== Data section ==
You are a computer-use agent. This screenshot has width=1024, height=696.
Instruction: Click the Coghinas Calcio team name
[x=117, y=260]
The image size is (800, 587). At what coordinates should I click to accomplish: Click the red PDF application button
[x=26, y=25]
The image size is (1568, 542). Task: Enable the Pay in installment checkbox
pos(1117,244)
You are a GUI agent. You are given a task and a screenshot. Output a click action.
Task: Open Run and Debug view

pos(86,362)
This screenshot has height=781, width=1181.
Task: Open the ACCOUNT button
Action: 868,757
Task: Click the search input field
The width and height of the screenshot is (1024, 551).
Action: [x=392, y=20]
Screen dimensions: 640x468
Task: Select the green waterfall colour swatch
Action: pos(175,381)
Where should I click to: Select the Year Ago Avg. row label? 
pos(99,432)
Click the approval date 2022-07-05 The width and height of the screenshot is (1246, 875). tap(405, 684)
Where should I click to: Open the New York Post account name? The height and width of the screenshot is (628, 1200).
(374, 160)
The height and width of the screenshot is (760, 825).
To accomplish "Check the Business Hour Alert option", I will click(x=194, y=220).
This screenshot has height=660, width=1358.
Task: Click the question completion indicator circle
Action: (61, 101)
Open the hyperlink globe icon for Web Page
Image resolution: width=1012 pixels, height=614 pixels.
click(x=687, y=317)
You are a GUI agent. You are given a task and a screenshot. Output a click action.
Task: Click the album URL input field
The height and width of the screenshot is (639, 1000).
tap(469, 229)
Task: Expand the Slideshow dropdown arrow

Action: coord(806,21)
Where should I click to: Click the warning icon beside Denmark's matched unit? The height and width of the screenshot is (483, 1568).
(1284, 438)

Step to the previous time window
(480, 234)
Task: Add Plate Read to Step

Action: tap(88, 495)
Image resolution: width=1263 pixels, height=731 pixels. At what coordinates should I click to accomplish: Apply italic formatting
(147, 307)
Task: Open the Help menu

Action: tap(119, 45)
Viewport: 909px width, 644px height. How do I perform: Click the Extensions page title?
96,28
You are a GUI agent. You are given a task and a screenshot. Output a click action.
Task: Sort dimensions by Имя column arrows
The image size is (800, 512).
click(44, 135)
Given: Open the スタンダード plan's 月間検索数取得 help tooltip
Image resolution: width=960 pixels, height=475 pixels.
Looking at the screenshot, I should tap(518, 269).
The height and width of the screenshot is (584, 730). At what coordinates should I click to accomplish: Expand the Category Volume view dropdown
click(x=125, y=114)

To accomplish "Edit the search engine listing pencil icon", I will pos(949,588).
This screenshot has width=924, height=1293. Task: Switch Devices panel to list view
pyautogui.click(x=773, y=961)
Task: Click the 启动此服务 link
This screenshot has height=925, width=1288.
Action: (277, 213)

== Required action ==
Using the entries above, return each line in which the word "input" occurs.

== Your response ==
Task: Click the search input field
Task: Click the album URL input field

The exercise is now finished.